▶ [Work required]
Retype everything from the start of the items down to the line that contains "pyautogui.click(x=63, y=44)", with both ends included. Leave the pictures out of your answer.

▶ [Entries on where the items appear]
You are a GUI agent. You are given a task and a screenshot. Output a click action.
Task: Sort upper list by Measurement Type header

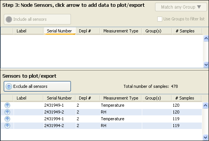coord(121,31)
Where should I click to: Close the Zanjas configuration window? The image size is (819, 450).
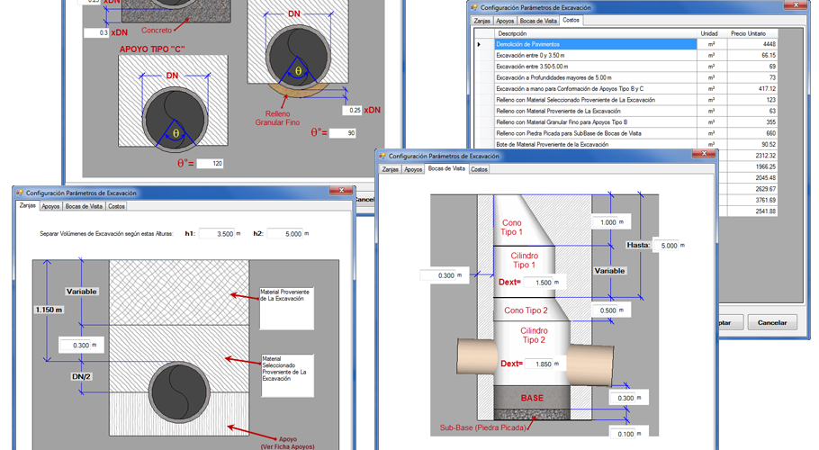342,191
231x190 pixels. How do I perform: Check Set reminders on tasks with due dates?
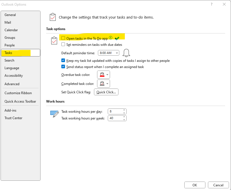pyautogui.click(x=63, y=44)
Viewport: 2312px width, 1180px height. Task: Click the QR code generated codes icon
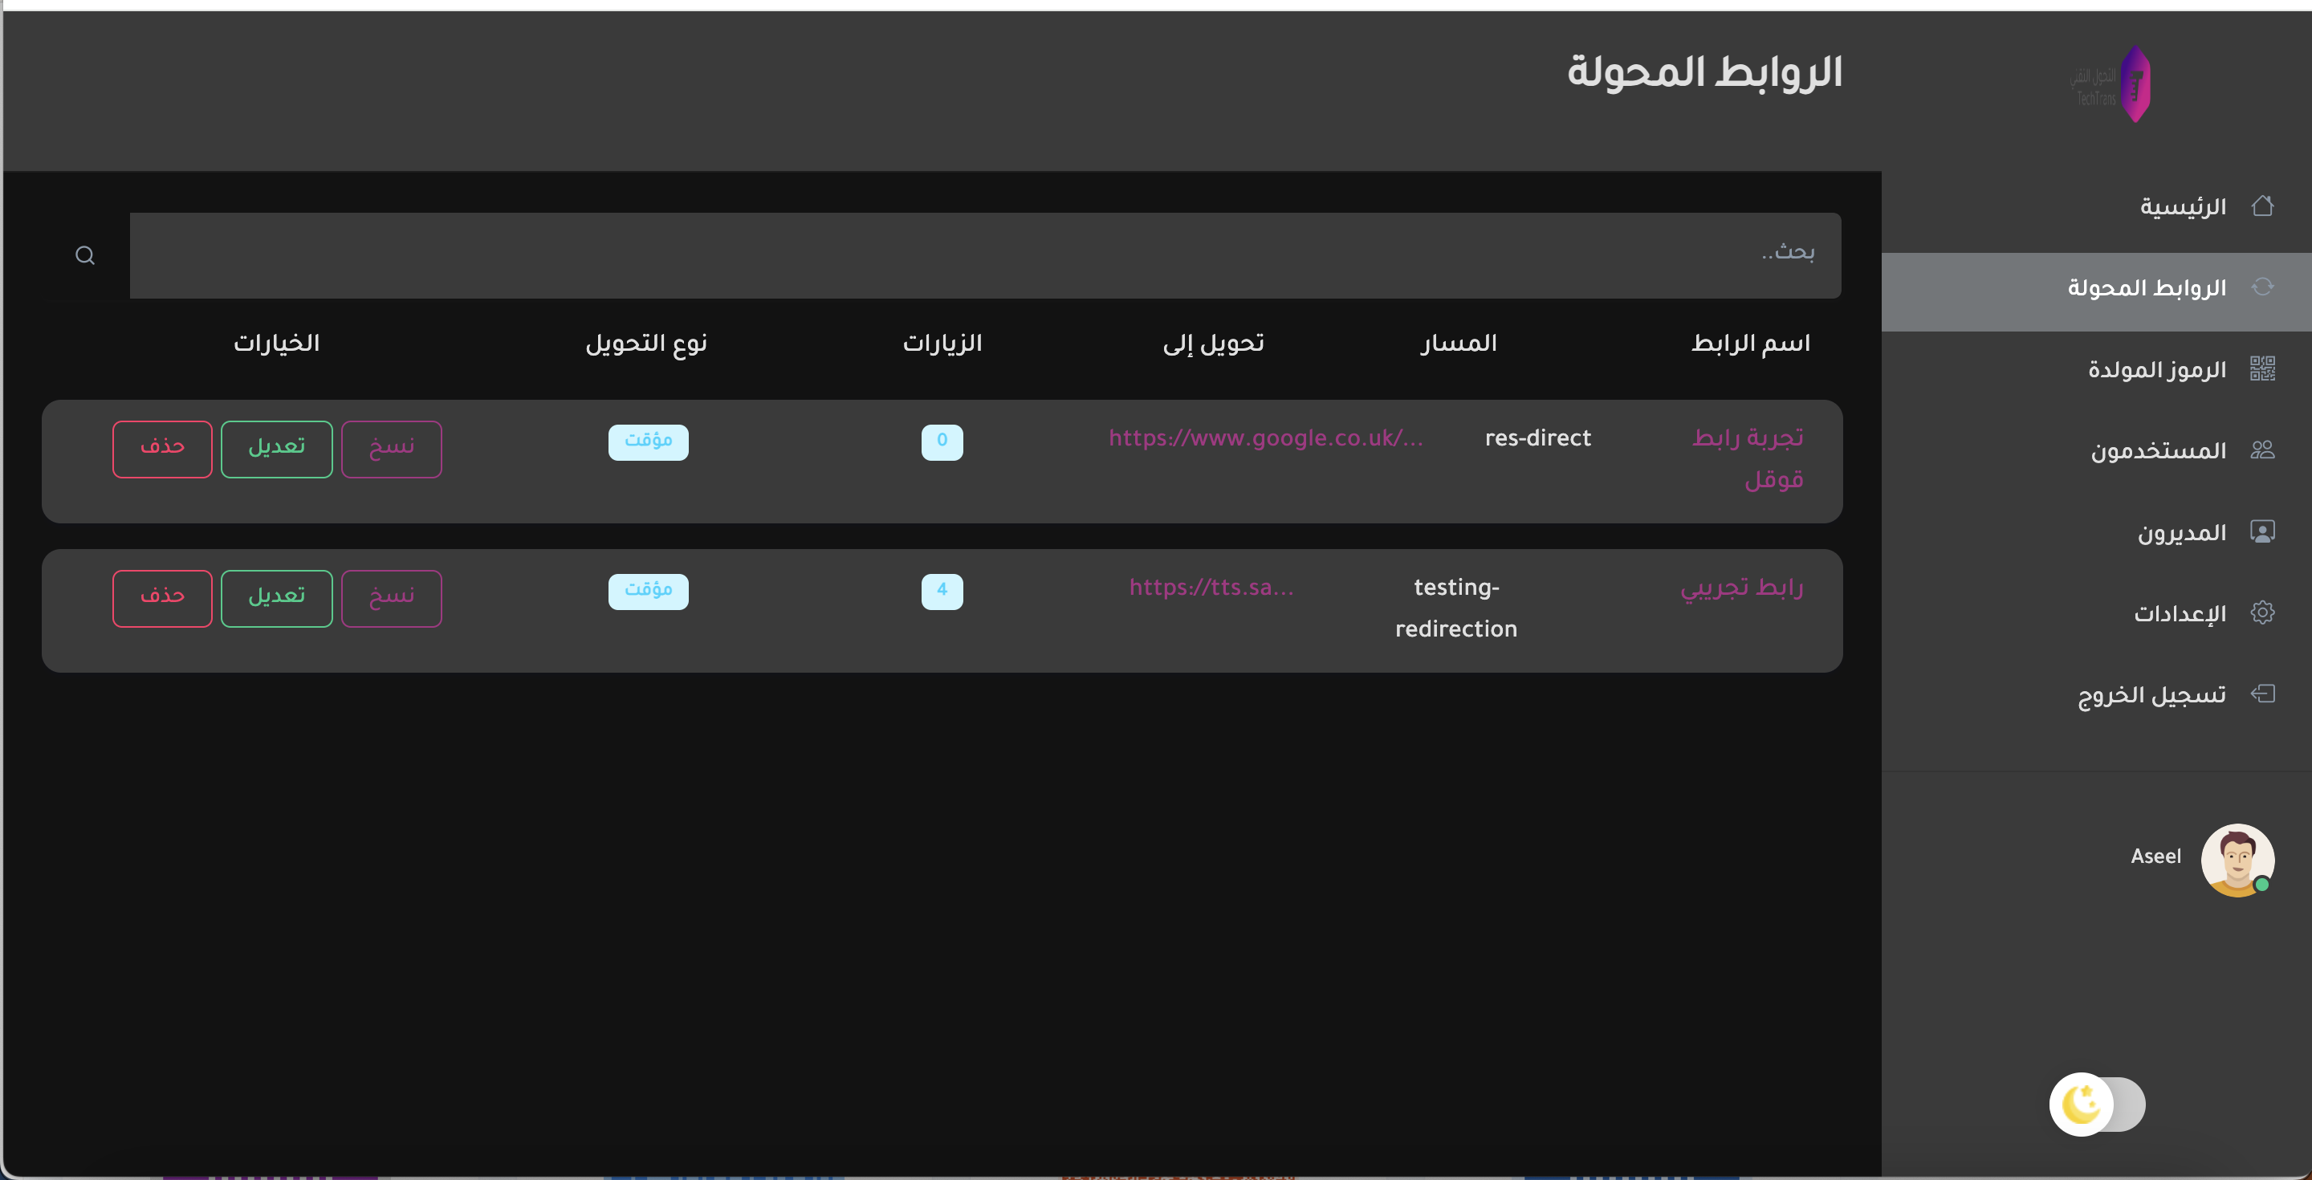click(2262, 369)
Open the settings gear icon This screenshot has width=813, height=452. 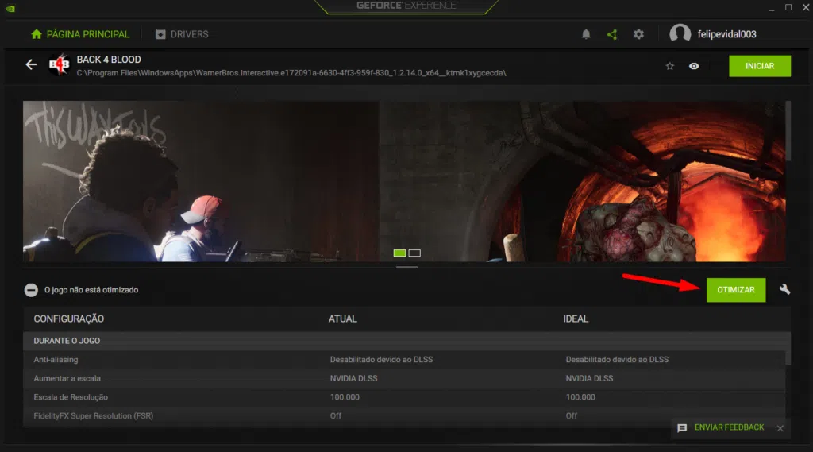(x=638, y=34)
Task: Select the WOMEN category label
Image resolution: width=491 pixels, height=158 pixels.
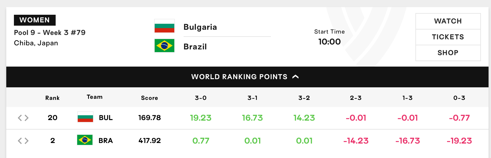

▶ [Final answer]
You are a GUI agent. You are given a task and a screenshot. Output a click action.
Task: Sort upper list by Measurement Type header

coord(121,31)
Where should I click to: Close the Zanjas configuration window? The image size is (819, 450).
342,191
231x190 pixels. How do I perform: Check Set reminders on tasks with due dates?
pyautogui.click(x=63, y=44)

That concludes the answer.